The question is: There are n number of persons standing in a circle. The first person has a gun and he kills the very next person who is alive and hands over the gun to the next person. Who will remain?

Here is my code for the above scenario. It works, if anyone needs to ask.

public static void void main(String ar[]) {

    int numberOfGuys = 10000;
    List<Integer> list = new ArrayList<>();
    for ( int i = 1; i <= numberOfGuys; i++ ) {
        list.add( i );
    }
    boolean isNeighbour = false;

    System.out.println( list );
    Iterator<Integer> i = list.iterator();
    list = new ArrayList<>();
    boolean isTrue = true;
    while ( isTrue ) {
        int k = i.next();
        if ( isNeighbour )
            i.remove();
        else {
            list.add( k );
        }
        if ( !i.hasNext() ) {
            System.out.println( list );
            i = list.iterator();
            if ( list.size() == 1 )
                isTrue = false;
            list = new ArrayList<>();
        }
        isNeighbour = !isNeighbour;
    }
}
\$\endgroup\$
0

4 Answers 4

2
\$\begingroup\$

Style review

  • I think numberOfGuys should be a parameter obtained in the main args, so that you respect the possibility to obtain n from an external source.

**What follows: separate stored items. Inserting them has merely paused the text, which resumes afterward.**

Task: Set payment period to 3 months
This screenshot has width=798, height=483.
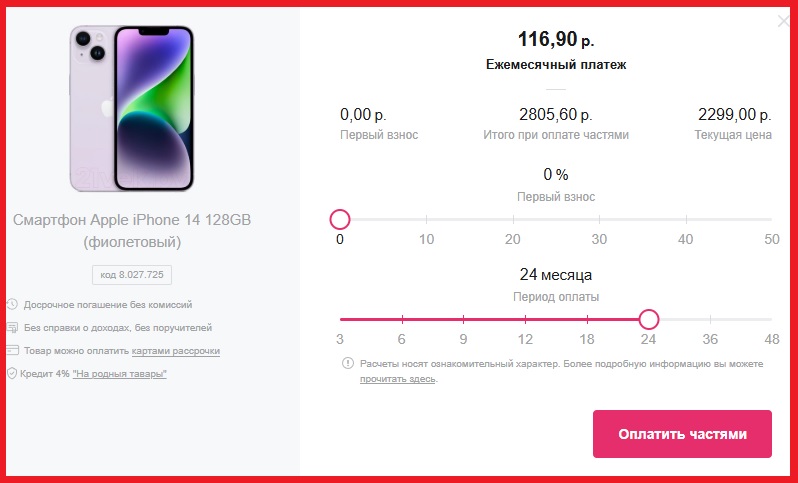Action: pyautogui.click(x=340, y=319)
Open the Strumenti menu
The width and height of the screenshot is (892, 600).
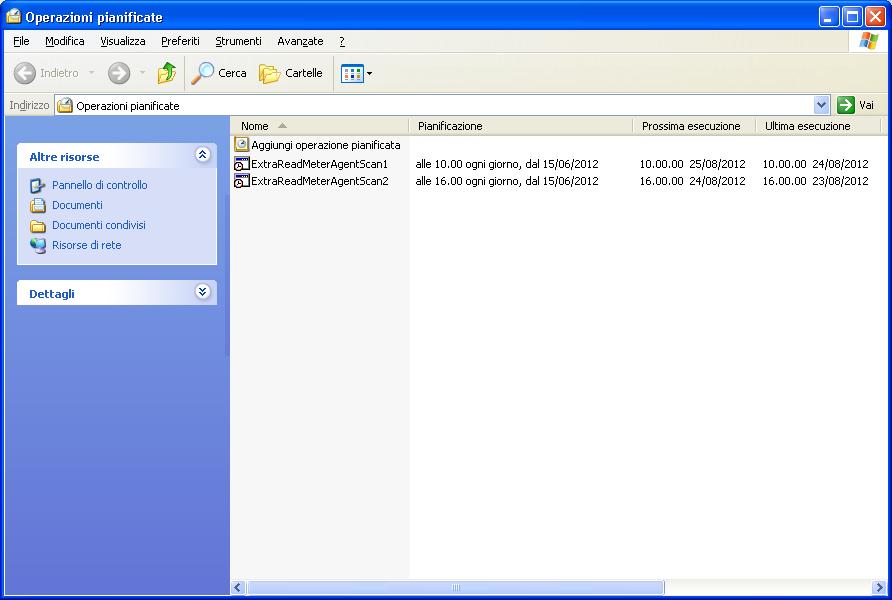point(238,41)

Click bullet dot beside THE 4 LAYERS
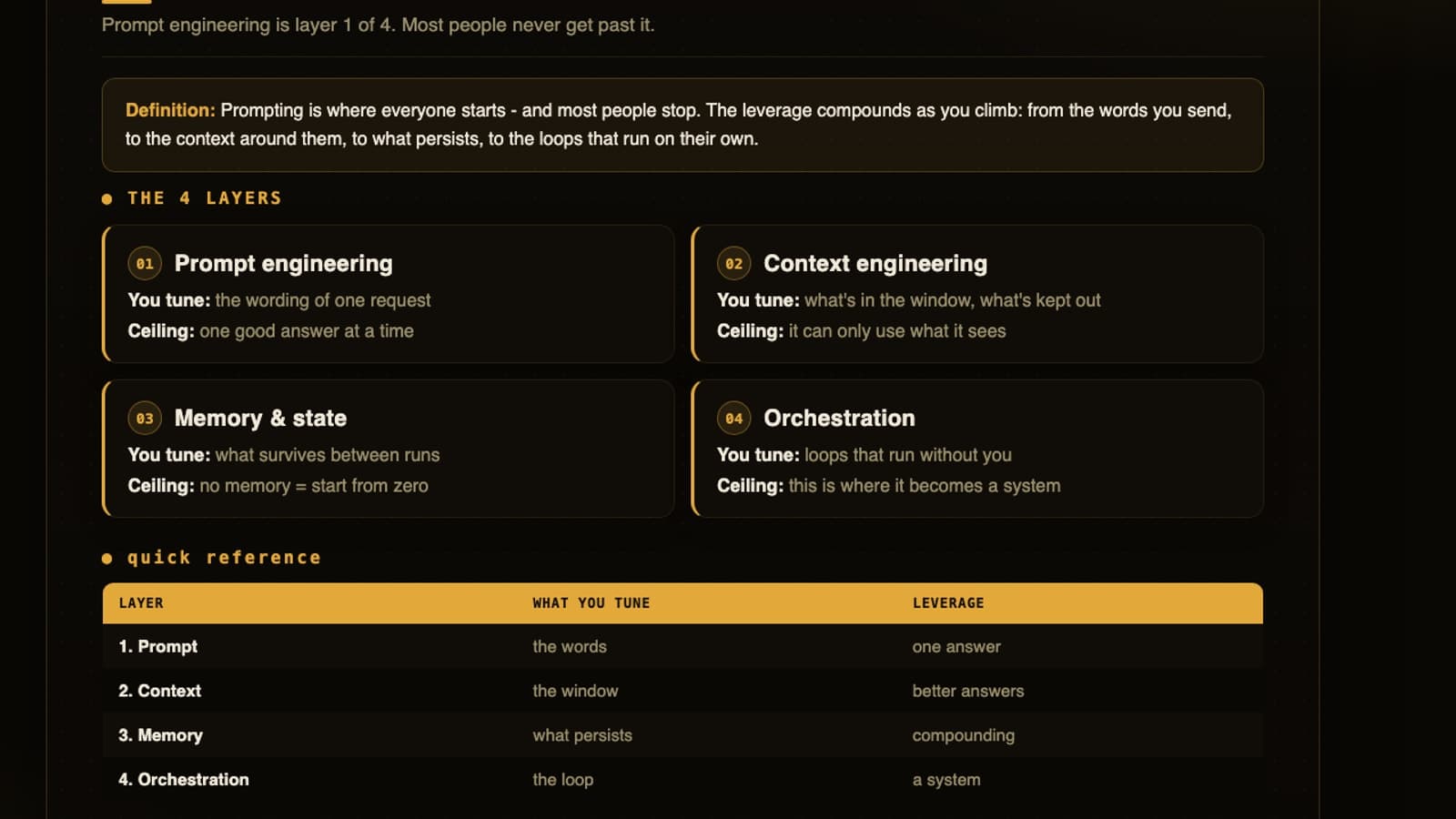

  • As pointed in the comments, don't do isTrue = false, that's... weird. True is always true, period. You could rename it hasRemainingGuys or something like that.

Data structure

Using an ArrayList probably isn't the best data structure for your problem. This data structure is fast when it comes to obtaining data, but removing elements from it, which you do a lot, is slower. You'd want a structure where Remove is an \$O(1)\$ operation and, obviously, where it's easy to navigate from one element to the next. The LinkedList sounds like a good idea, as I'll point out below.

Alternative algorithm

I'd recommend creating some sort of circular linked list, so you wouldn't need to recreate the iterator when you reach the end of the list and to simplify some conditions. The idea is to have a linked list, where the last node's "next node" is the first one. This way, your generator could run until there's no next values.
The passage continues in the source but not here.